# Written request
Express the material below as a JSON list of strings, one string per line and no blank lines, covering only the part that opens with the line containing "Where should I" and runs through the end of the material. Leave the pictures out of the list.

[Item coordinate data]
◆ ◆ ◆
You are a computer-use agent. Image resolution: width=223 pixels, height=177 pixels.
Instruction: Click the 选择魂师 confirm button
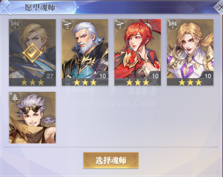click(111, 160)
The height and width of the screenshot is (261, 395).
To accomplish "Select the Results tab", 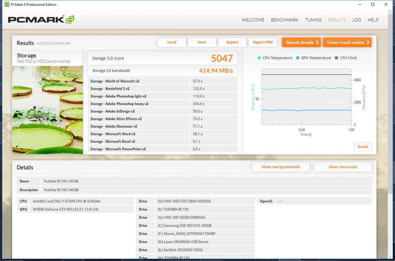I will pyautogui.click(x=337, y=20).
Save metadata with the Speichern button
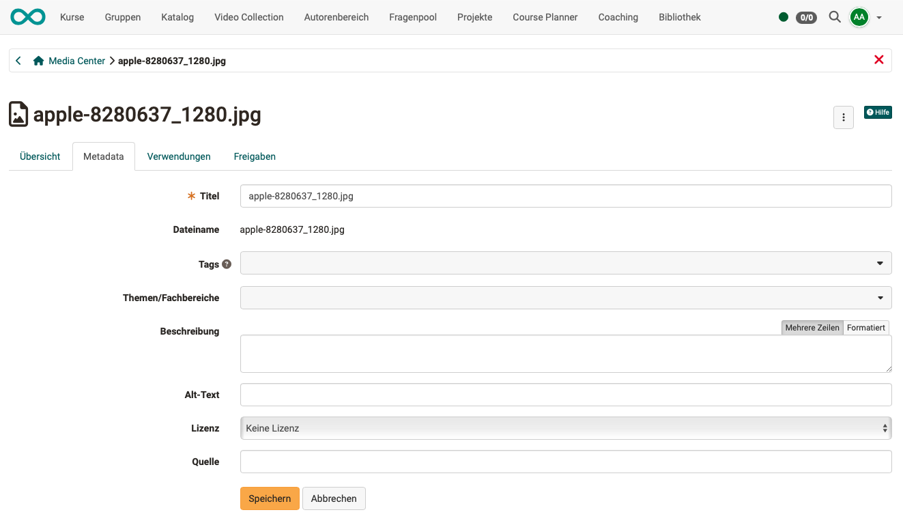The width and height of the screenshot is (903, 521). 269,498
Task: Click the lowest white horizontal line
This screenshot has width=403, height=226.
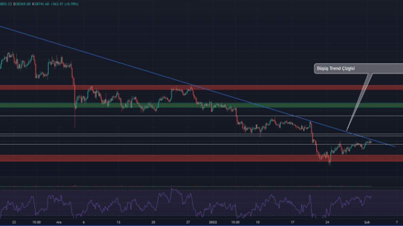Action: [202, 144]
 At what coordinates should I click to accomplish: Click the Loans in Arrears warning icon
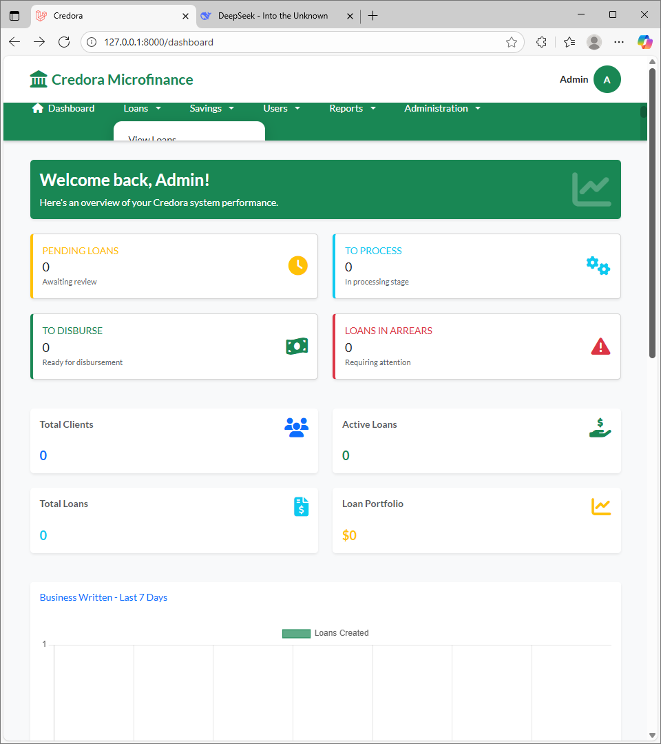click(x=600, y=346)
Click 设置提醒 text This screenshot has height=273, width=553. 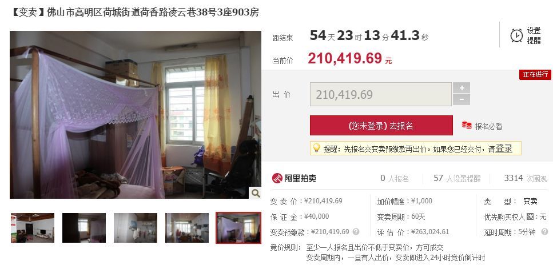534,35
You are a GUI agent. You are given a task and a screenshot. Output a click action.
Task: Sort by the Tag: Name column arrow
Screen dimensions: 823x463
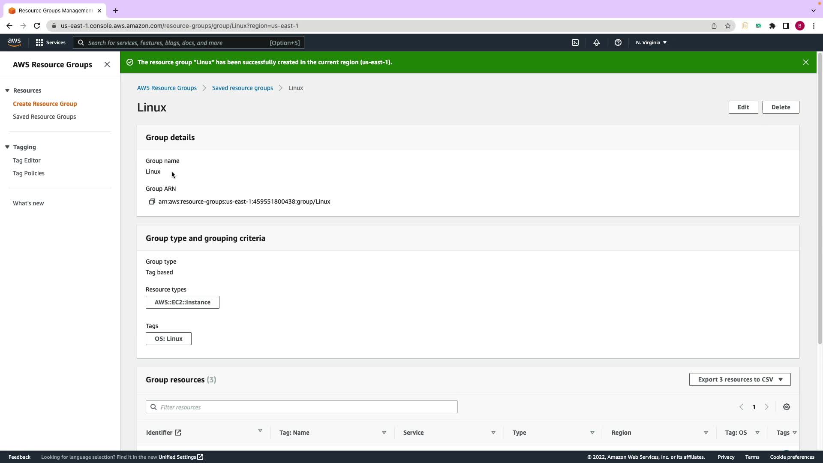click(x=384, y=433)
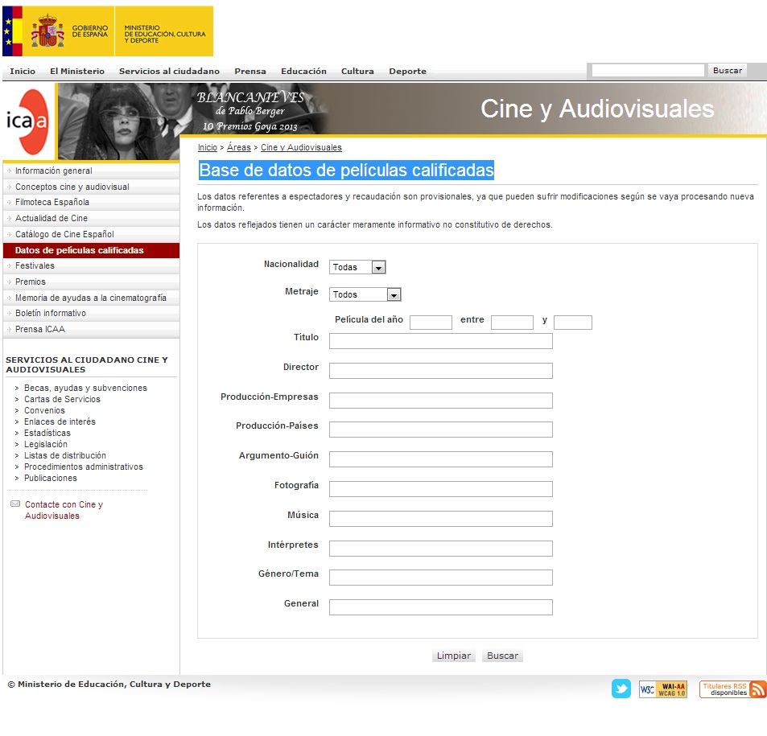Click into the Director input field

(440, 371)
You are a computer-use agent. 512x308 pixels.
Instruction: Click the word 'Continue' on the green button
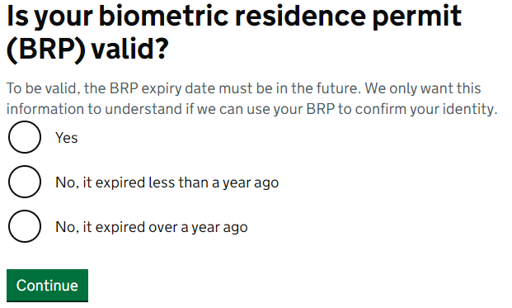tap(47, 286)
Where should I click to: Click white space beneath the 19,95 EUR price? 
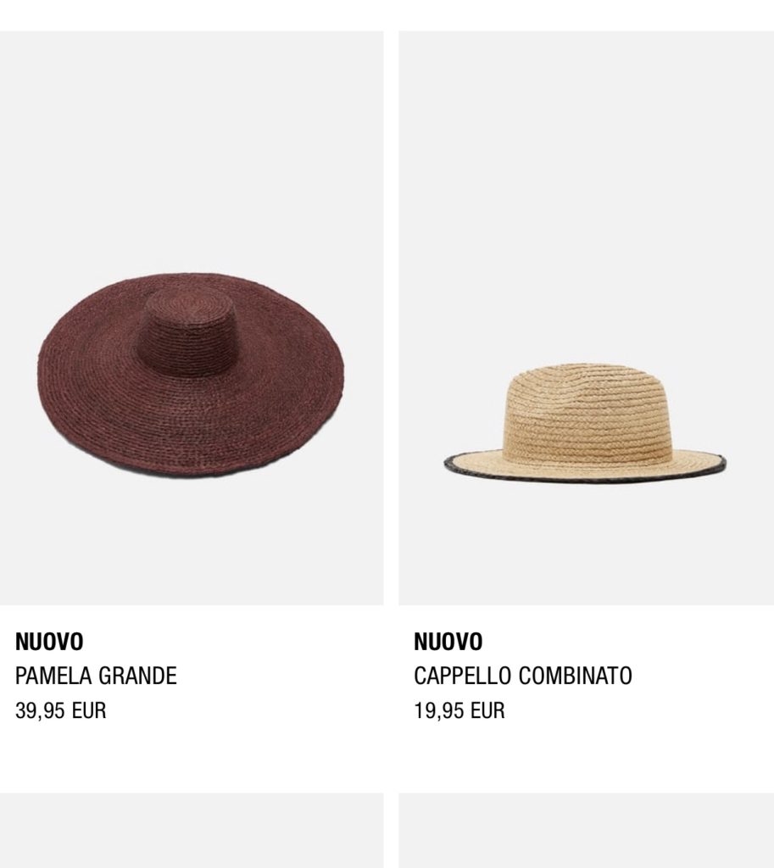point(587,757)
◆ ◆ ◆
# Task result
[
  "Where should I click to: Click white space beneath the 19,95 EUR price? ",
  "point(587,757)"
]